David L Schwartz portrait

David L. Schwartz 

University of Michigan Law School (JD); University of Illinois (BS)

David Schwartz is the William G. and Virginia K. Karnes Research Professor of Law at Northwestern University Pritzker School of Law.  He has focused his teaching and research on intellectual property and patent law, with a particular emphasis on empirical studies of patents and patent litigation. He served as the Associate Dean of Research & Intellectual Life at Northwestern Law School from 2019 until 2022. Professor Schwartz has authored or co-authored over thirty articles. He also co-authored a casebook on the law of design, including design patents. Prior to entering academics in 2006, Professor Schwartz practiced intellectual property law, focusing on patents and patent litigation, for over a decade. He began his career in 1995 as an associate at Jenner & Block.


Sophie Starrenburg

Sophie Starrenburg

Cambridge University (LLM); Leiden University (BA, LLM)

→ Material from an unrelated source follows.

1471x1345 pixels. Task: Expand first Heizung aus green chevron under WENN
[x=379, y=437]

Sophie Starrenburg is Assistant Professor of Public International Law at the Grotius Centre for International Legal Studies at Leiden Law School. Her work broadly focuses on the intersections between public international law and cultural heritage. Currently, her research concentrates on cultural heritages of displacement, with a specific focus on climate change and armed conflict.

She has advised the Netherlands National Commission for UNESCO on the implementation of the 1954 Hague Convention for the Protection of Cultural Property in the Event of Armed Conflict in the Netherlands and is a member of the ILA Committee on Safeguarding Cultural Heritage in Armed Conflict. She is also a member of the ‘Our Common Dignity’ Rights-Based Approaches Working Group and the International Scientific Committee on Legal, Administrative and Financial Issues (ICLAFI) of ICOMOS (International Council on Monuments and Sites). Prior to commencing her PhD, she was a researcher for the Dutch Advisory Committee on the Assessment of Restitution Applications for Items of Cultural Value and the Second World War (the Restitutions Committee).

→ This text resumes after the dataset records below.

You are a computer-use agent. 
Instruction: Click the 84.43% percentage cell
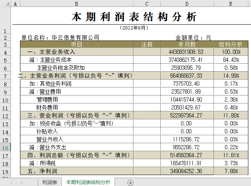click(231, 60)
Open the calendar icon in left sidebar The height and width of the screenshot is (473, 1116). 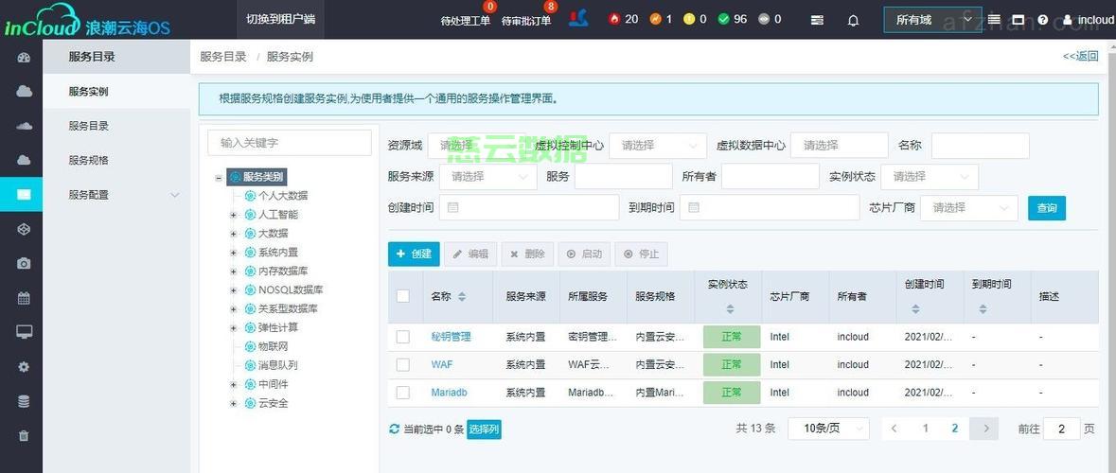point(24,298)
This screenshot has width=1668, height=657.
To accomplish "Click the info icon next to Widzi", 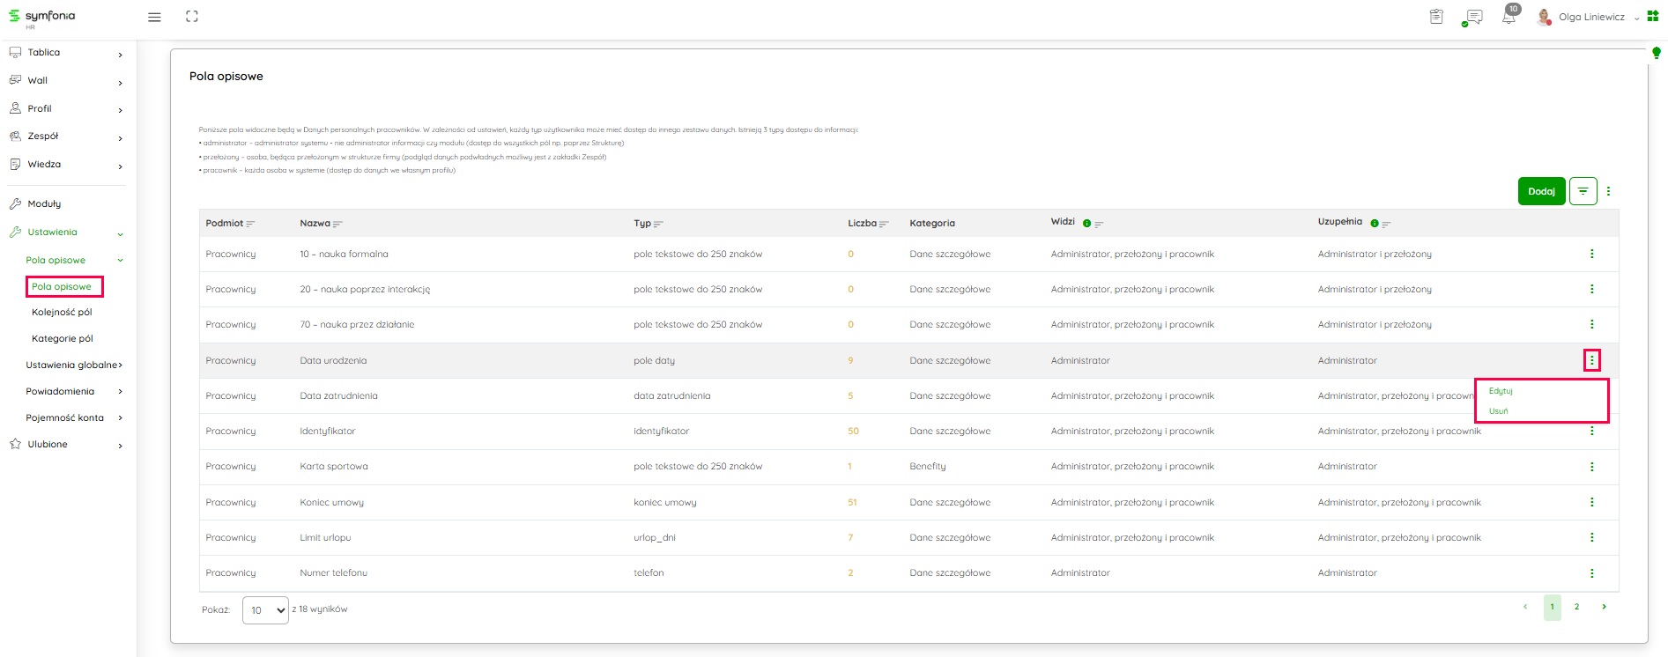I will pos(1086,224).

Cassandra Thomson portrait

Cassandra L. Thomson

University of Michigan Law School (JD); University of Michigan (BA)

Casey Thomson is a Clinical Professor of Law and the Director of Negotiation and Dispute Resolution Education at Duke Law. She also directs Duke Law’s Program on Negotiation & Dispute Resolution. She teaches upper-level courses in Negotiation, Mediation Advocacy, Alternative Dispute Resolution, and Exploring the Roles of Gender and Culture in Negotiation. She also teaches first-year Legal Analysis, Research, and Writing, and is a lecturer in the 1L Professional Development Program. Thomson received the law school's Distinguished Teaching Award in 2018. Thomson routinely conducts negotiation workshops for programs within Duke Medical School and for international law firms. She has been a visiting scholar and lecturer in ADR at Mackenzie University in São Paulo, Brazil. Thomson is one of four lead trainers approved by the North Carolina Dispute Resolution Commission to teach the 40-hour North Carolina Superior Court Mediator Training Program. Thomson served as the Co-Chair of the ABA's Legal Education in Dispute Resolution Committee from 2022 to 2024. She is a certified mediator with the International Mediation Institute, North Carolina Superior Court, and a CDRC Mediator with the New York Peace Institute.  Prior to joining the Duke Law, Thomson was an attorney with Latham & Watkins LLP in Los Angeles and Chicago. She was a member of the litigation department, and her practice focused on complex commercial litigation, including antitrust, RICO, fraud, employment discrimination, and insolvency-related matters. She regularly practiced in both state and federal courts and she appeared in arbitral proceedings before the Players’ Status Committee of the Fédération Internationale de Football Association and the Court of Arbitration for Sport. Thomson clerked for the Honorable John F. Walter of the U.S. District Court for the Central District of California.